(EXERCISE GOAL):
Return every one of the following lines unchanged and in their original order.

(DATA SHOWN):

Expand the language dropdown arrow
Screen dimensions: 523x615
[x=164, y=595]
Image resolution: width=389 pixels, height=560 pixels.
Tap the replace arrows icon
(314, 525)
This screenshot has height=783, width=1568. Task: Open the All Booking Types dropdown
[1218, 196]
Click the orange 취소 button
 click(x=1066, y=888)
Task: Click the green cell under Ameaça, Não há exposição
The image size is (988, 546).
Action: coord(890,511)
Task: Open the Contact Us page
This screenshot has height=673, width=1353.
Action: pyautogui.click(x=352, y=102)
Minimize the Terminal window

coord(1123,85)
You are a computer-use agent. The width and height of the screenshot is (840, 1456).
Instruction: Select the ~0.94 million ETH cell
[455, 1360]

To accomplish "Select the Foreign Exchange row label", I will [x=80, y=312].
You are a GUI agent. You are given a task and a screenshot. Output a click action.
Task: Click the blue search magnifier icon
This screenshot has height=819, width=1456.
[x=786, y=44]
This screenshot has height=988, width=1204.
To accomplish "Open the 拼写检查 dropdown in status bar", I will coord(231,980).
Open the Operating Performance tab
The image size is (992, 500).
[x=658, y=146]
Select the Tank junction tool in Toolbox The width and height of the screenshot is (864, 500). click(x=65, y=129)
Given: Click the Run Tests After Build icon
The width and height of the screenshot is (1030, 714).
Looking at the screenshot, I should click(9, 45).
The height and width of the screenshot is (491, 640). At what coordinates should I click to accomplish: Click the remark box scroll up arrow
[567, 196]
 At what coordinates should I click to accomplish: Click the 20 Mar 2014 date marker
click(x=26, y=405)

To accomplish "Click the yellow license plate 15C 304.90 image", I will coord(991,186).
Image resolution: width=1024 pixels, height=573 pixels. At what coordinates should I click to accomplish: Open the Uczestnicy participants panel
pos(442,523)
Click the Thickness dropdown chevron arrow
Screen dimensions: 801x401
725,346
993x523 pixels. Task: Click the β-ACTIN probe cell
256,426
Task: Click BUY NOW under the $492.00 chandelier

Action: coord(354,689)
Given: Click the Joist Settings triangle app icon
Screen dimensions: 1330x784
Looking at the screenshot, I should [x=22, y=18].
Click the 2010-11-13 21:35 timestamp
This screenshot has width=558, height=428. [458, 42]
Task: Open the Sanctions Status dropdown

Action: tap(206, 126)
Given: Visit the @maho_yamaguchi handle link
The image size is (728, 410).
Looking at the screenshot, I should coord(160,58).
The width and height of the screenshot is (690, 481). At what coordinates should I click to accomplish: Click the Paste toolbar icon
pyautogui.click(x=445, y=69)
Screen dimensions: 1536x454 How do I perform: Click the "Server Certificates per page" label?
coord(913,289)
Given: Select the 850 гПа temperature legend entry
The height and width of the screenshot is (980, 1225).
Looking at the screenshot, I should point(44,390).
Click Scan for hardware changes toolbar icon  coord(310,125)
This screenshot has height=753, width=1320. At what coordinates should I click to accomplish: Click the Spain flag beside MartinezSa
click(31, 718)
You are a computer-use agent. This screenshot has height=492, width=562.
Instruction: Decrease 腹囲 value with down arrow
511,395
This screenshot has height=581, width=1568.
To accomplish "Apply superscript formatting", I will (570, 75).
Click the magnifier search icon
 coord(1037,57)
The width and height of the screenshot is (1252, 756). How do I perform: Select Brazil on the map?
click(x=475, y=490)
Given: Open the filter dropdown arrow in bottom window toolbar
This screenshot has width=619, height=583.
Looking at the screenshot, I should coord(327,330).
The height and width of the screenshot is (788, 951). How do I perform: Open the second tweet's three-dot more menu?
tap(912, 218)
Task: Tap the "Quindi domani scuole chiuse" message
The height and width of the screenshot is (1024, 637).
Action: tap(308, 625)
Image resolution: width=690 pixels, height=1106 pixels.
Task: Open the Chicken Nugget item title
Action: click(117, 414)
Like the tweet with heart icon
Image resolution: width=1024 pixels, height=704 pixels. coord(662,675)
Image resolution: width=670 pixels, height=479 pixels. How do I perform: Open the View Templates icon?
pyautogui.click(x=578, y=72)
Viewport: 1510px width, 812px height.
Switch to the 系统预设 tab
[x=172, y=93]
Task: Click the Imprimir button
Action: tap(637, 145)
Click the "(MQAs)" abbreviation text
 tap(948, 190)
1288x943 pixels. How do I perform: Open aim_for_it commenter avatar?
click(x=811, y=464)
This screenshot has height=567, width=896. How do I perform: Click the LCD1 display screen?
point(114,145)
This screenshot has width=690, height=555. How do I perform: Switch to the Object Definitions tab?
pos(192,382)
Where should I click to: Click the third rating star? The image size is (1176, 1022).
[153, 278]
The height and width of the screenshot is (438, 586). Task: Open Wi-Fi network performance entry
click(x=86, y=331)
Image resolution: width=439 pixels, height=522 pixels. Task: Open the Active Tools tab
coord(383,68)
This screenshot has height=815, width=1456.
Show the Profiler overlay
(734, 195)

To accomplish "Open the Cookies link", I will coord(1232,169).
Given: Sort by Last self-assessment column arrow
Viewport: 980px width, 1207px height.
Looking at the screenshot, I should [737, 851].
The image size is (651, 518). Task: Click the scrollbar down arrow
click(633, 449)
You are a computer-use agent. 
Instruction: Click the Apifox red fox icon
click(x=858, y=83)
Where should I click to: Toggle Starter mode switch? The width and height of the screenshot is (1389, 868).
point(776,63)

(IN RESPONSE):
Expand the language dropdown arrow
Screen dimensions: 523x615
[x=164, y=595]
Image resolution: width=389 pixels, height=560 pixels.
Tap the replace arrows icon
(314, 525)
This screenshot has height=783, width=1568. Task: Open the All Booking Types dropdown
[1218, 196]
Click the orange 취소 button
 click(x=1066, y=888)
Task: Click the green cell under Ameaça, Não há exposição
The image size is (988, 546).
Action: coord(890,511)
Task: Open the Contact Us page
This screenshot has height=673, width=1353.
Action: pyautogui.click(x=352, y=102)
Minimize the Terminal window

coord(1123,85)
You are a computer-use agent. The width and height of the screenshot is (840, 1456).
Instruction: Select the ~0.94 million ETH cell
[455, 1360]

To accomplish "Select the Foreign Exchange row label", I will [x=80, y=312].
You are a GUI agent. You are given a task and a screenshot. Output a click action.
Task: Click the blue search magnifier icon
This screenshot has height=819, width=1456.
[x=786, y=44]
This screenshot has height=988, width=1204.
To accomplish "Open the 拼写检查 dropdown in status bar", I will coord(231,980).
Open the Operating Performance tab
The image size is (992, 500).
[x=658, y=146]
Select the Tank junction tool in Toolbox The width and height of the screenshot is (864, 500). click(x=65, y=129)
Given: Click the Run Tests After Build icon
The width and height of the screenshot is (1030, 714).
Looking at the screenshot, I should click(9, 45).
The height and width of the screenshot is (491, 640). At what coordinates should I click to accomplish: Click the remark box scroll up arrow
[567, 196]
 At what coordinates should I click to accomplish: Click the 20 Mar 2014 date marker
click(x=26, y=405)

To accomplish "Click the yellow license plate 15C 304.90 image", I will coord(991,186).
Image resolution: width=1024 pixels, height=573 pixels. At what coordinates should I click to accomplish: Open the Uczestnicy participants panel
pos(442,523)
Click the Thickness dropdown chevron arrow
Screen dimensions: 801x401
725,346
993x523 pixels. Task: Click the β-ACTIN probe cell
256,426
Task: Click BUY NOW under the $492.00 chandelier

Action: coord(354,689)
Given: Click the Joist Settings triangle app icon
Screen dimensions: 1330x784
Looking at the screenshot, I should [x=22, y=18].
Click the 2010-11-13 21:35 timestamp
This screenshot has width=558, height=428. [458, 42]
Task: Open the Sanctions Status dropdown

Action: tap(206, 126)
Given: Visit the @maho_yamaguchi handle link
The image size is (728, 410).
Looking at the screenshot, I should coord(160,58).
The width and height of the screenshot is (690, 481). At what coordinates should I click to accomplish: Click the Paste toolbar icon
pyautogui.click(x=445, y=69)
Screen dimensions: 1536x454 How do I perform: Click the "Server Certificates per page" label?
coord(913,289)
Given: Select the 850 гПа temperature legend entry
The height and width of the screenshot is (980, 1225).
Looking at the screenshot, I should point(44,390).
Click Scan for hardware changes toolbar icon  coord(310,125)
This screenshot has height=753, width=1320. At what coordinates should I click to accomplish: Click the Spain flag beside MartinezSa
click(31, 718)
You are a computer-use agent. This screenshot has height=492, width=562.
Instruction: Decrease 腹囲 value with down arrow
511,395
This screenshot has height=581, width=1568.
To accomplish "Apply superscript formatting", I will (570, 75).
Click the magnifier search icon
 coord(1037,57)
The width and height of the screenshot is (1252, 756). How do I perform: Select Brazil on the map?
click(x=475, y=490)
Given: Open the filter dropdown arrow in bottom window toolbar
This screenshot has width=619, height=583.
Looking at the screenshot, I should coord(327,330).
The height and width of the screenshot is (788, 951). How do I perform: Open the second tweet's three-dot more menu?
tap(912, 218)
Task: Tap the "Quindi domani scuole chiuse" message
The height and width of the screenshot is (1024, 637).
Action: tap(308, 625)
Image resolution: width=690 pixels, height=1106 pixels.
Task: Open the Chicken Nugget item title
Action: click(117, 414)
Like the tweet with heart icon
Image resolution: width=1024 pixels, height=704 pixels. coord(662,675)
Image resolution: width=670 pixels, height=479 pixels. How do I perform: Open the View Templates icon?
pyautogui.click(x=578, y=72)
Viewport: 1510px width, 812px height.
Switch to the 系统预设 tab
[x=172, y=93]
Task: Click the Imprimir button
Action: tap(637, 145)
Click the "(MQAs)" abbreviation text
 tap(948, 190)
1288x943 pixels. How do I perform: Open aim_for_it commenter avatar?
click(x=811, y=464)
This screenshot has height=567, width=896. How do I perform: Click the LCD1 display screen?
point(114,145)
This screenshot has width=690, height=555. How do I perform: Switch to the Object Definitions tab?
pos(192,382)
Where should I click to: Click the third rating star? The image size is (1176, 1022).
[153, 278]
The height and width of the screenshot is (438, 586). Task: Open Wi-Fi network performance entry
click(x=86, y=331)
Image resolution: width=439 pixels, height=522 pixels. Task: Open the Active Tools tab
coord(383,68)
This screenshot has height=815, width=1456.
Show the Profiler overlay
(734, 195)

To accomplish "Open the Cookies link", I will coord(1232,169).
Given: Sort by Last self-assessment column arrow
Viewport: 980px width, 1207px height.
Looking at the screenshot, I should [737, 851].
The image size is (651, 518). Task: Click the scrollbar down arrow
click(633, 449)
You are a computer-use agent. 
Instruction: Click the Apifox red fox icon
click(x=858, y=83)
Where should I click to: Toggle Starter mode switch? The width and height of the screenshot is (1389, 868).
point(776,63)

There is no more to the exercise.